С содроганием она вспоминала, что еще недавно, в погоне за долларами, убивала тех же славян. А ведь русские офицеры, за которыми она охотилась, любили таких же, как она, Соломий; оставляла молодых женщин вдовами, а их детей сиротами.
Могла убить и прапорщика Никиту и принесла бы огорчение Миколе и его родителям.
Какое-то мгновение она была, как в забытьи.
«Ну, иди же, иди, женщина».
Это был не голос Миколы. А голос приставленного к ней охранника — маленького, жилистого, отравленного наркотиком Юши Окуева.
Соломия открыла глаза, пыталась убедиться, что это уже не сон и нет никакой огненной реки, но следы огненной боли на спине и во всем теле заставляли ее терять сознание.
Она ощущала удары по щекам, но не сильные — так обычно будят и приводят в чувство смертельно уставшего человека.
— Женщина, да проснись же! Уходить надо.
— Где я?
— В норе. Если не уйдешь, казнить тебя будут.
Наконец до ее сознания доходит, что казнить ее пообещал полевой командир бригадный генерал Абдурханов. Они все тут бригадные генералы, как в России казачьи генералы, бывшие прапорщики Советской армии. Пан Шпехта как-то обронил: «На казачьих генералов не стоит и патронов тратить — это никто, артисты художественной самодеятельности. За них Масхадов даже мятый доллар пожалеет».
В полумраке Соломия уже различает черты лица своего охранника. Это он ее теребил по щекам, торопился разбудить.
«Уходить надо».
А зачем? Что она совершила, за что ее намереваются казнить?
Она лежала на каком-то почерневшем ватном тюфяке, какие обычно чеченцы воруют у русских солдат. У партизан Ичкерии считается шиком утащить из-под носа у русских если не автомат (этот трофей обычно добывают в бою, как и обмундирование), то одеяло или тулуп дневального, когда тот отлучается по надобности. Сложней вытащить из палатки ватный тюфяк, когда в роте остаются только дежурный и дневальный.
Под Соломией тюфяк был до омерзения грязный, вонял табаком и мужским потом. В ногах валялось такое же грязное солдатское одеяло, под ним она провела целую ночь. Сюда, как стала припоминать, ее бросили вечером.
После избиения в землянке командира ее, еле живую, перетащили в нору, и там она уснула, как отключилась. Смутно догадывалась: ночью на ней кто-то лежал, но она не в силах была даже пошевелиться. Кто-то тискал ей груди, раздвигал ноги, мял живот. К ней на какое-то мгновение возвращалось сознание… После побоев все тело ныло, напоминало, что ее истязали…

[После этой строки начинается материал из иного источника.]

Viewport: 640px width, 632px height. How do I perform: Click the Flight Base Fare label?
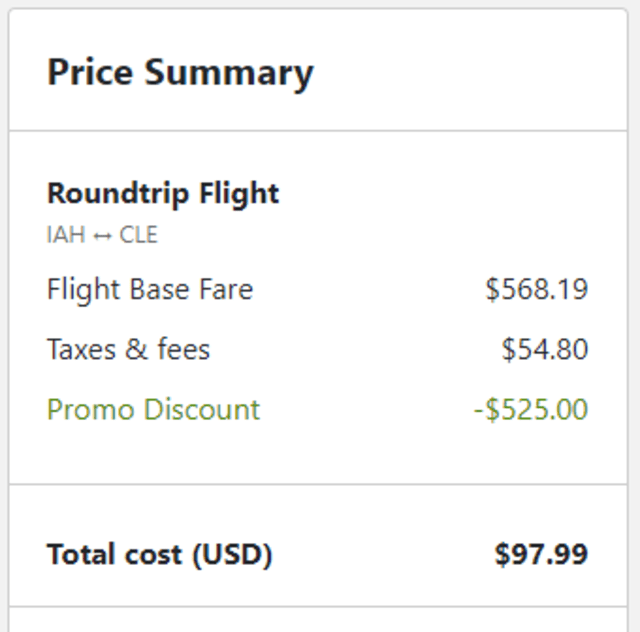coord(150,290)
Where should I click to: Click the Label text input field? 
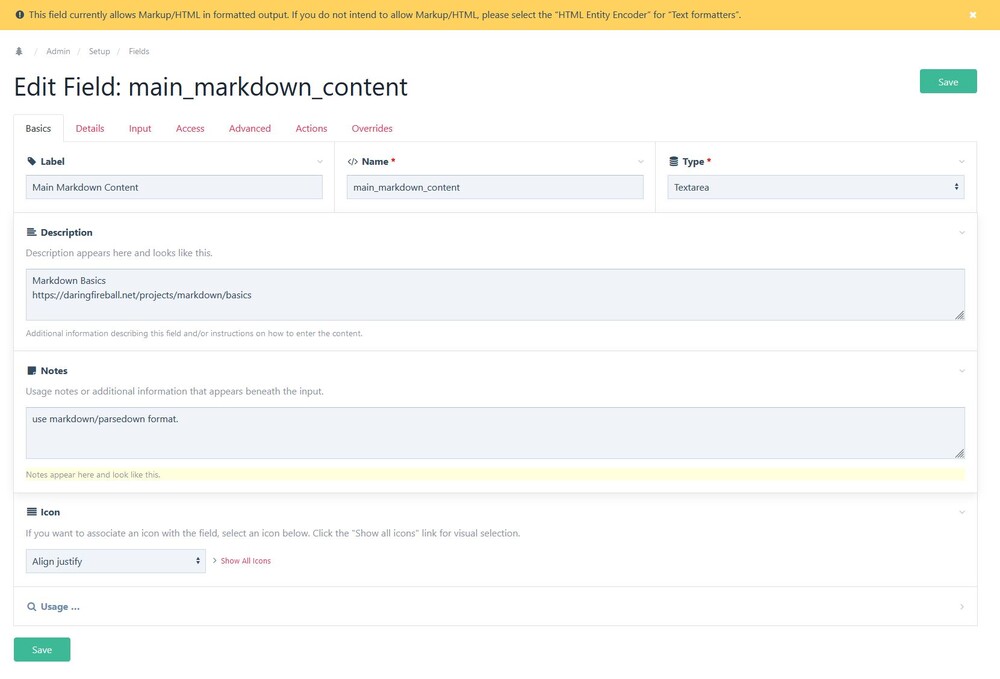174,187
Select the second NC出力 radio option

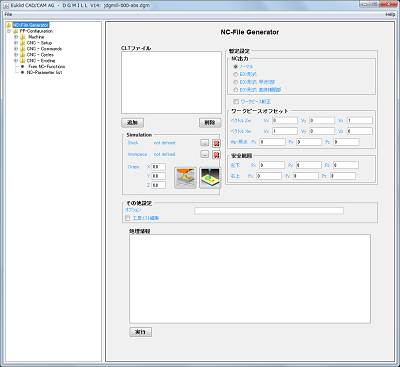point(236,74)
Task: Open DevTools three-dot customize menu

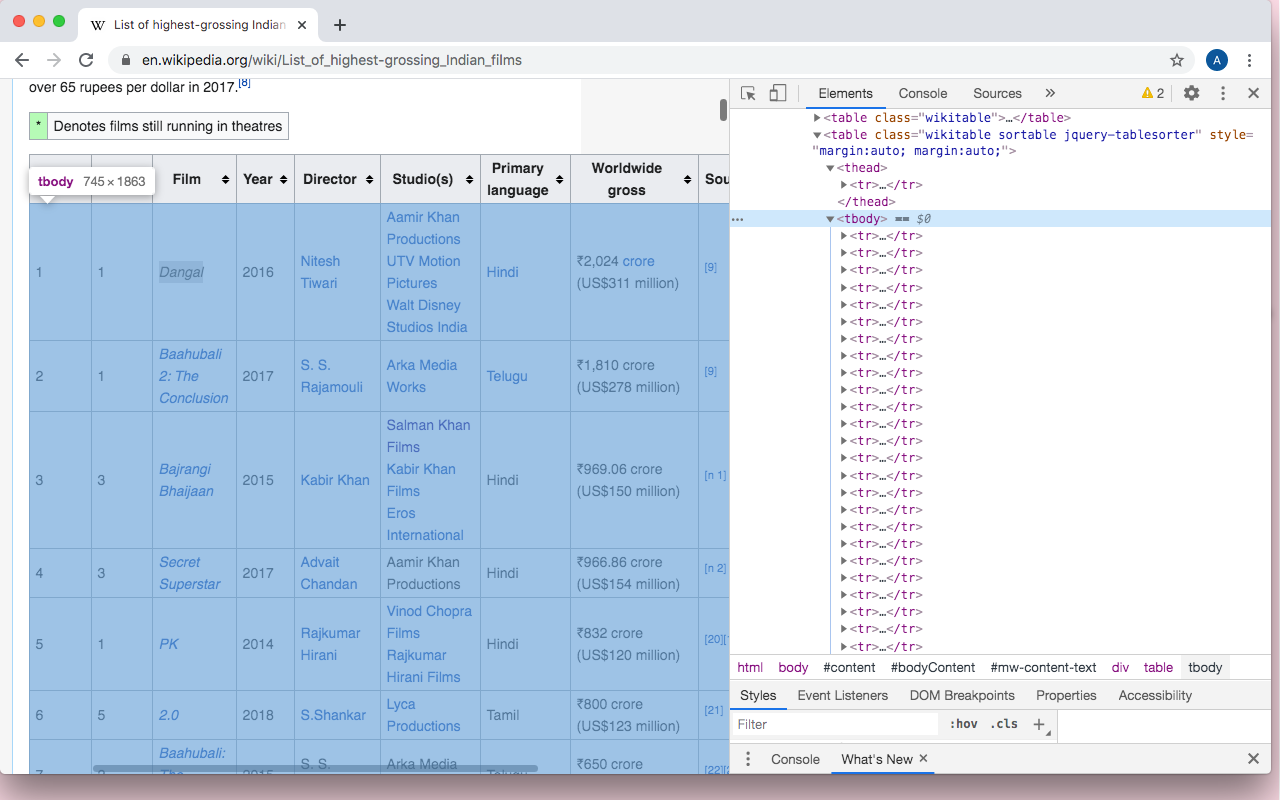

Сейчас, при сумеречном свете, проникавшем в пещеру, Соломия себя ощупывала. Убедилась, что трусики на ней разрезаны кинжалом. Поняла, что ее кто-то насиловал. Неужели Шима? Несколько месяцев он добивался близости. Она ему неизменно отвечала: «Попытаешься насиловать — пристрелю». Сейчас при ней пистолета не было. Оружие отобрали в штабной землянке, куда ее Шима привел на беседу к полевому командиру.
Бригадный генерал Абдурханов был не один. За столом сидели лысеющий мужчина лет пятидесяти и высокая молодая женщина-чеченка в новой, с иголочки, русской полевой форме. Раньше таких молодых напористых женщин показывали по телевизору в рубрике «Национальные кадры Страны Советов». Еще недавно она могла работать инструктором, а то и секретарем обкома комсомола.
Женщина сидела за столом, что-то быстро писала. Когда ввели Соломию, чеченка отложила ручку и на чистейшем русском языке спросила:
— Как ваша настоящая фамилия?
Хаос в Ваантане нарастает, охватывая все новые и новые миры...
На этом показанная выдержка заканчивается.